** Opening EXTRACTED RECORDS block **

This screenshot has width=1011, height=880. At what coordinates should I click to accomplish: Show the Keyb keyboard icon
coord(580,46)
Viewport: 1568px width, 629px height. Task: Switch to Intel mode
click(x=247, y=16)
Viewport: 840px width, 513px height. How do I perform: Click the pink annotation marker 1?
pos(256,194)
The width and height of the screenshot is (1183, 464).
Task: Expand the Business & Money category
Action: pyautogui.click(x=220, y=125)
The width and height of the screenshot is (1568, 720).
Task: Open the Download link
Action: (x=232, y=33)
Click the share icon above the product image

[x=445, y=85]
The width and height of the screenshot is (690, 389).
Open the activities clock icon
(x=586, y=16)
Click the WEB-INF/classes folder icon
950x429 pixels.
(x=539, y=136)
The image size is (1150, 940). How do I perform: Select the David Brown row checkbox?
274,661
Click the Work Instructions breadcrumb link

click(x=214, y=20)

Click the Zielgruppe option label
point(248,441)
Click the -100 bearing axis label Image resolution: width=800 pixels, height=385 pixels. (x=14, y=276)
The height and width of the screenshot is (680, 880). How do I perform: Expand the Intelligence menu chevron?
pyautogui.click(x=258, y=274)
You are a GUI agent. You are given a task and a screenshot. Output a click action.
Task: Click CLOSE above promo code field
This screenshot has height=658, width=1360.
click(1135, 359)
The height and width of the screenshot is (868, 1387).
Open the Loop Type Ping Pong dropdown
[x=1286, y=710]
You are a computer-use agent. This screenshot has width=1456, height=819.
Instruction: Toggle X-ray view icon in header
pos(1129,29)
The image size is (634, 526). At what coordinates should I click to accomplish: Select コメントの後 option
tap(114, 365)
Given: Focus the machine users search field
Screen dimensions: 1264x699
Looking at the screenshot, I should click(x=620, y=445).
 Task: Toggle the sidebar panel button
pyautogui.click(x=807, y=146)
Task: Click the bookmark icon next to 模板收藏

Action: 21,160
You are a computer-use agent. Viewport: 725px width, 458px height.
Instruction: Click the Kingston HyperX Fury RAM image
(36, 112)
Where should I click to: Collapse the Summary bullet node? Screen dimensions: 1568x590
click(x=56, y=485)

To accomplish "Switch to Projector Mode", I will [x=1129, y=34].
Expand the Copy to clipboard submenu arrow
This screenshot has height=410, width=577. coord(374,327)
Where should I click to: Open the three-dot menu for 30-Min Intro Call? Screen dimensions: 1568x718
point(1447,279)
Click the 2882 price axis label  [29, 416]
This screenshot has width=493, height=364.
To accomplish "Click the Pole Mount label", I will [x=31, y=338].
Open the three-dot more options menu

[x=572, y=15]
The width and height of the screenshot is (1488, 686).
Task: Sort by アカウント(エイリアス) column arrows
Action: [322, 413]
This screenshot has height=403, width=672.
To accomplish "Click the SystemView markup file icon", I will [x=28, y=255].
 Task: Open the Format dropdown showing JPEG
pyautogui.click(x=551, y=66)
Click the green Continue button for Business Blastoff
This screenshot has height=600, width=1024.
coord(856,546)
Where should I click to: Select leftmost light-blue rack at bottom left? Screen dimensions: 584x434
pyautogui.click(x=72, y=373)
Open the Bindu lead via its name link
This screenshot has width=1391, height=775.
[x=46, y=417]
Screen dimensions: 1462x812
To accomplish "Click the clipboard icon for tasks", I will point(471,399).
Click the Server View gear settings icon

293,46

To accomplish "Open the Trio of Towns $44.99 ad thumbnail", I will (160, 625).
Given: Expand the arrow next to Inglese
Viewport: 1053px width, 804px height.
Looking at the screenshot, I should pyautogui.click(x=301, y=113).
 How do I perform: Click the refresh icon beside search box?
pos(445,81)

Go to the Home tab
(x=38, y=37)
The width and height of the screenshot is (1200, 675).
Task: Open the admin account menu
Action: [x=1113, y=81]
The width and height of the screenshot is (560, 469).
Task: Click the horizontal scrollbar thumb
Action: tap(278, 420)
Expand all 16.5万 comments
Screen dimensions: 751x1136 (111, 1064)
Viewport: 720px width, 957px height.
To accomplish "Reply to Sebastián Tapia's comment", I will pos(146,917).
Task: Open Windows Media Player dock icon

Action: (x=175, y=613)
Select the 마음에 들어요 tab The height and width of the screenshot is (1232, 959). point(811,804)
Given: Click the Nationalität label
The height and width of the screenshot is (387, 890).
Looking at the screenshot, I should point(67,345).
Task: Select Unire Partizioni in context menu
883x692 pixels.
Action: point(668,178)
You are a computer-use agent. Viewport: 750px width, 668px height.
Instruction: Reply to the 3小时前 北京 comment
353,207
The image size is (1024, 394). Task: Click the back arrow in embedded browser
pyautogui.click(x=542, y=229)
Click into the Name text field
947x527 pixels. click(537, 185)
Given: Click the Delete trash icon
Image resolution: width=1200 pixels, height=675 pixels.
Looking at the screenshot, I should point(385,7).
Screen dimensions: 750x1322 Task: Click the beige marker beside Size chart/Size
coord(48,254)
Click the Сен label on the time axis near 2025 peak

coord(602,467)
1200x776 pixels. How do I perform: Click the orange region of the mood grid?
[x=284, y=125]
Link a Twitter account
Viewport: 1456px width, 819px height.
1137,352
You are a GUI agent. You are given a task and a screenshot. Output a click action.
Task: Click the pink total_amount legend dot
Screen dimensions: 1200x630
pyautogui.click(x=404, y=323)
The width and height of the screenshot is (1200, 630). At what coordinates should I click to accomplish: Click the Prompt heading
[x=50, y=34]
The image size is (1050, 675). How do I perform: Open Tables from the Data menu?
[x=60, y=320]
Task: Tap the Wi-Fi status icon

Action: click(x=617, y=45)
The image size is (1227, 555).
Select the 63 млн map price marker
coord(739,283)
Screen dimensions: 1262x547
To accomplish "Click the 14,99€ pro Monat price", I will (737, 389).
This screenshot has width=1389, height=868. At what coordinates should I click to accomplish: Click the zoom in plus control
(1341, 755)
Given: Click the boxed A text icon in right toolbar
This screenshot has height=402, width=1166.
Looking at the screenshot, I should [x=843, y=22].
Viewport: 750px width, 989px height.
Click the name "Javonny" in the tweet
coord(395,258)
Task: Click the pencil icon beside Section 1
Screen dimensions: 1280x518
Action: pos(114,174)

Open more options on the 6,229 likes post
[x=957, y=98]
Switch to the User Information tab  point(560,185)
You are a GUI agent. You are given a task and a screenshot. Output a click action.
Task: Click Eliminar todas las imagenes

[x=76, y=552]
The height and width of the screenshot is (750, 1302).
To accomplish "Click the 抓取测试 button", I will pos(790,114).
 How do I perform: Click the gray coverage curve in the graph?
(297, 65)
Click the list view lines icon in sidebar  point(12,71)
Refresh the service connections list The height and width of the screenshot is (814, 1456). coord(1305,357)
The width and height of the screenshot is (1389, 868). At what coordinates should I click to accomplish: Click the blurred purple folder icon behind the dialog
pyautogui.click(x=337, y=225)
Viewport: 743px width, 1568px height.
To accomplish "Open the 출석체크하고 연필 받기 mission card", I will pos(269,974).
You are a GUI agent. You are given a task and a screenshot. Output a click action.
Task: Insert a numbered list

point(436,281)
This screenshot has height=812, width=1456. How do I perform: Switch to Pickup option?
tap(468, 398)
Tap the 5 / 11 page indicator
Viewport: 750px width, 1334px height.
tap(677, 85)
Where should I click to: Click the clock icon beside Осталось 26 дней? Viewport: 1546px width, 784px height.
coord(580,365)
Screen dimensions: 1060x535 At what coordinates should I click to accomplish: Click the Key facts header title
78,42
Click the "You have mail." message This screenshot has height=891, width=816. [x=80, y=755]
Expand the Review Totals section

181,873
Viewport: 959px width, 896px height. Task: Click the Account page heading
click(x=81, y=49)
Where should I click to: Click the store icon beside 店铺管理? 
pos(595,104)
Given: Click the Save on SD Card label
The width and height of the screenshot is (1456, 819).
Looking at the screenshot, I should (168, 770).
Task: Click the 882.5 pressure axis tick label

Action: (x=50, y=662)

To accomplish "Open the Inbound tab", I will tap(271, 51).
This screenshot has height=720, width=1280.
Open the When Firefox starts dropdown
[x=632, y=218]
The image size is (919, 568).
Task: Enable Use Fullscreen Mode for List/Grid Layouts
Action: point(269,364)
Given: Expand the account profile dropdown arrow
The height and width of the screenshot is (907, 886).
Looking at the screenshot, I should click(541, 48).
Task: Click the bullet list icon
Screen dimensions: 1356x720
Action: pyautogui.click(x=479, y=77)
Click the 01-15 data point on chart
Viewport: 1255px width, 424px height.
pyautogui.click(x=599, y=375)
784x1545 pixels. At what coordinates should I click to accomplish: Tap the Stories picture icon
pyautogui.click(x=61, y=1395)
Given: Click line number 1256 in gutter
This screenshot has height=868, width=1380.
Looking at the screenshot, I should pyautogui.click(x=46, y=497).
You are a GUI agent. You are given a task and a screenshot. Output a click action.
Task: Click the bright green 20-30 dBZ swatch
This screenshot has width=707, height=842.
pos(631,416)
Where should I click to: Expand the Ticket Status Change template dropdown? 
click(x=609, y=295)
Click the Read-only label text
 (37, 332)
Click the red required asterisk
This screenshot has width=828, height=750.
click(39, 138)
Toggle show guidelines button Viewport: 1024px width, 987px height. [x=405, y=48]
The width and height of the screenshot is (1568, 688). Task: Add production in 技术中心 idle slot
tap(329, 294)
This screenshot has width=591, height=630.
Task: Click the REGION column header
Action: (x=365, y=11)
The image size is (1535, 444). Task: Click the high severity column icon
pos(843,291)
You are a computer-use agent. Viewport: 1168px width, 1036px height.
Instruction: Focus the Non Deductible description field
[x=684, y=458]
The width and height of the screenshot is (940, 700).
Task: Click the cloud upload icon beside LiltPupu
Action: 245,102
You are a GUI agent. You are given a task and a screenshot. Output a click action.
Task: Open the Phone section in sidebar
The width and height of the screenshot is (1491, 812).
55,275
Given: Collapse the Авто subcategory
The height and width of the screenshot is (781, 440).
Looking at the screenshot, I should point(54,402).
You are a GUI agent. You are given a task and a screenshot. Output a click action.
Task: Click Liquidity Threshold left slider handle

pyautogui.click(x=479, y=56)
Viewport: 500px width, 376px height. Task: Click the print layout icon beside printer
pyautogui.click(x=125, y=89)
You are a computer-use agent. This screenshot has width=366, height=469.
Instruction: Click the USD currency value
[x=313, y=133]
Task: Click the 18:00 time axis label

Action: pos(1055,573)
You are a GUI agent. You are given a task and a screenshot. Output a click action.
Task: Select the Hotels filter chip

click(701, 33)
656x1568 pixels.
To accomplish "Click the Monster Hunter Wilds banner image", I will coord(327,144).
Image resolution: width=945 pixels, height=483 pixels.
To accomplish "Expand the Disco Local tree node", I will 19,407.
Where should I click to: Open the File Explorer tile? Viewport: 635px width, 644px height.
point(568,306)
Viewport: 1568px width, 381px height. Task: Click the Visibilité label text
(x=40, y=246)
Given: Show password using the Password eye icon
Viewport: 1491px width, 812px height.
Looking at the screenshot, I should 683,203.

** Closing EXTRACTED RECORDS block **

### TASK DESCRIPTION
The lines from the beginning of the records through the line containing "has width=1456, height=819." should be reproduced exactly. Include nothing else.

### RESULT OF THE EXERCISE
This screenshot has width=1011, height=880. At what coordinates should I click to accomplish: Show the Keyb keyboard icon
coord(580,46)
Viewport: 1568px width, 629px height. Task: Switch to Intel mode
click(x=247, y=16)
Viewport: 840px width, 513px height. How do I perform: Click the pink annotation marker 1?
pos(256,194)
The width and height of the screenshot is (1183, 464).
Task: Expand the Business & Money category
Action: pyautogui.click(x=220, y=125)
The width and height of the screenshot is (1568, 720).
Task: Open the Download link
Action: (x=232, y=33)
Click the share icon above the product image

[x=445, y=85]
The width and height of the screenshot is (690, 389).
Open the activities clock icon
(x=586, y=16)
Click the WEB-INF/classes folder icon
950x429 pixels.
(x=539, y=136)
The image size is (1150, 940). How do I perform: Select the David Brown row checkbox?
274,661
Click the Work Instructions breadcrumb link

click(x=214, y=20)

Click the Zielgruppe option label
point(248,441)
Click the -100 bearing axis label Image resolution: width=800 pixels, height=385 pixels. (x=14, y=276)
The height and width of the screenshot is (680, 880). How do I perform: Expand the Intelligence menu chevron?
pyautogui.click(x=258, y=274)
You are a GUI agent. You are given a task and a screenshot. Output a click action.
Task: Click CLOSE above promo code field
This screenshot has height=658, width=1360.
click(1135, 359)
The height and width of the screenshot is (868, 1387).
Open the Loop Type Ping Pong dropdown
[x=1286, y=710]
You are a computer-use agent. This screenshot has width=1456, height=819.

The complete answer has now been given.